Roman d’Agatha Christie.

Je n’aime pas les romans policiers, notamment ceux d’Agatha Christie. Mais j’ai promis à quelques amis fans de cette autrice de lire au moins ce roman qui est selon eux un incontournable, un fondateur du genre. Qu’à cela ne tienne, voyons ce que ce bouquin a dans le ventre. Je m’abstiens de trop en dire : ceux qui connaissent la chute comprendront et ceux qui ne la connaissent pas m’en voudront peut-être de donner trop d’indices. Sachez seulement que, comme son titre l’indique, il s’agit de découvrir qui a tué Roger Ackroyd. Aidé du Dr James Sheppard, Hercule Poirot mène l’enquête. « La police peut se tromper, […] et à mon avis c’est ce qu’elle est en train de faire. » (p. 62) Tout le monde est suspect et tout le monde a un alibi ou une bonne excuse. Mais on ne l’a fait pas à Poirot : à la retraite ou non, l’insupportable petit Belge ne se laisse pas berner. « Voyez-vous, quand je sens que quelqu’un me cache quelque chose, j’imagine toujours le pire. » (p. 136)

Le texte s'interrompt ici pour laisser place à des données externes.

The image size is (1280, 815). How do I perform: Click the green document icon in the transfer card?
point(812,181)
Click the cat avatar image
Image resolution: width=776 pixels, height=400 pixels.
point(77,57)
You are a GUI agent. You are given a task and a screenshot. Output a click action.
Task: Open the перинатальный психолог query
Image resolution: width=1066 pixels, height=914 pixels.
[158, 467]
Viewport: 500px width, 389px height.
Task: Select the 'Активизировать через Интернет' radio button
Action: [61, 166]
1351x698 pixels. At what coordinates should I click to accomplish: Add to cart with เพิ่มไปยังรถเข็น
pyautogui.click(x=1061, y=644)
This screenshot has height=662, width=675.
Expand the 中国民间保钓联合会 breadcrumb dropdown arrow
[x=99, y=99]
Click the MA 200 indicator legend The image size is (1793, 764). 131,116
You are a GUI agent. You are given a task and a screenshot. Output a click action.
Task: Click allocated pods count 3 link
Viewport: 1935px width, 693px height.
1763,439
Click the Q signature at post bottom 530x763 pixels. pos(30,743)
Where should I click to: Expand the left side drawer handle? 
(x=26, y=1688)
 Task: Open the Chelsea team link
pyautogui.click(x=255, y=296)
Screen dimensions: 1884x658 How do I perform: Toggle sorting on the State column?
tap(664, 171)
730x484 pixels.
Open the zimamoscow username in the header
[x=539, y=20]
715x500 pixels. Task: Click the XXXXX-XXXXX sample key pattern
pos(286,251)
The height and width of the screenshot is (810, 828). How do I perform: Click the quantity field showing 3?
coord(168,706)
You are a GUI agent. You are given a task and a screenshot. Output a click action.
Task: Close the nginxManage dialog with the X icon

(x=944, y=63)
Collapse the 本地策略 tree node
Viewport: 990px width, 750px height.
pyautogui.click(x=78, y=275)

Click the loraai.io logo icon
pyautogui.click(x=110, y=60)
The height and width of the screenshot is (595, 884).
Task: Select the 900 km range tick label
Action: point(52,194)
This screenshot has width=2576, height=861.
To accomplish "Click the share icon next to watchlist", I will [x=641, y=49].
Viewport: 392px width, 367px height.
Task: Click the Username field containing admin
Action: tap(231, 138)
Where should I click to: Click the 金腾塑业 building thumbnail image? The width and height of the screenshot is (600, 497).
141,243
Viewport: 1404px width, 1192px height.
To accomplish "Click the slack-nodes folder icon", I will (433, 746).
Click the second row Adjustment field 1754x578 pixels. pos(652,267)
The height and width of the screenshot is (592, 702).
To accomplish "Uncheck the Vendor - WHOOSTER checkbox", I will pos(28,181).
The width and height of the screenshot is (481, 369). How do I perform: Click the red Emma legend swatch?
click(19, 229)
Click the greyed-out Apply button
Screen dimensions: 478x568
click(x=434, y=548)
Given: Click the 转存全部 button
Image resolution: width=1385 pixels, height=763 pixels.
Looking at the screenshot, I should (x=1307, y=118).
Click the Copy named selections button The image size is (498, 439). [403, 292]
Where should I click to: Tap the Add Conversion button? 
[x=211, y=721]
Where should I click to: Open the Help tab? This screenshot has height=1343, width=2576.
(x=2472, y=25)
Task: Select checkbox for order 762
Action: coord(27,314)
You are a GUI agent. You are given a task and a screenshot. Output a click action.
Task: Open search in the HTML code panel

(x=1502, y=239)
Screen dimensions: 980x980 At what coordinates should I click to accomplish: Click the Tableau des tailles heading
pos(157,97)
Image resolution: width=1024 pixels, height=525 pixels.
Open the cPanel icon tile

J’ai trouvé le coupable avant la moitié du bouquin tant les indices m’ont semblé évidents, voire hurlants. Le procédé narratif a peut-être surpris les lecteurs de l’époque, mais tout de même, l’assassin dévoile quasi immédiatement son identité. Mais ce que je reproche surtout à Agatha Christie, c’est son style très daté. OK, ce n’est pas sa faute : quand elle écrivait, son style était d’époque, mais celui-ci vieillit très mal. Tout comme les opinions de la dame sur les Juifs, les domestiques ou encore les femmes qui me donnent quelques irritations ! Bref, j’ai lu le livre et on va dire que, maintenant, j’en ai fini avec Agatha Christie.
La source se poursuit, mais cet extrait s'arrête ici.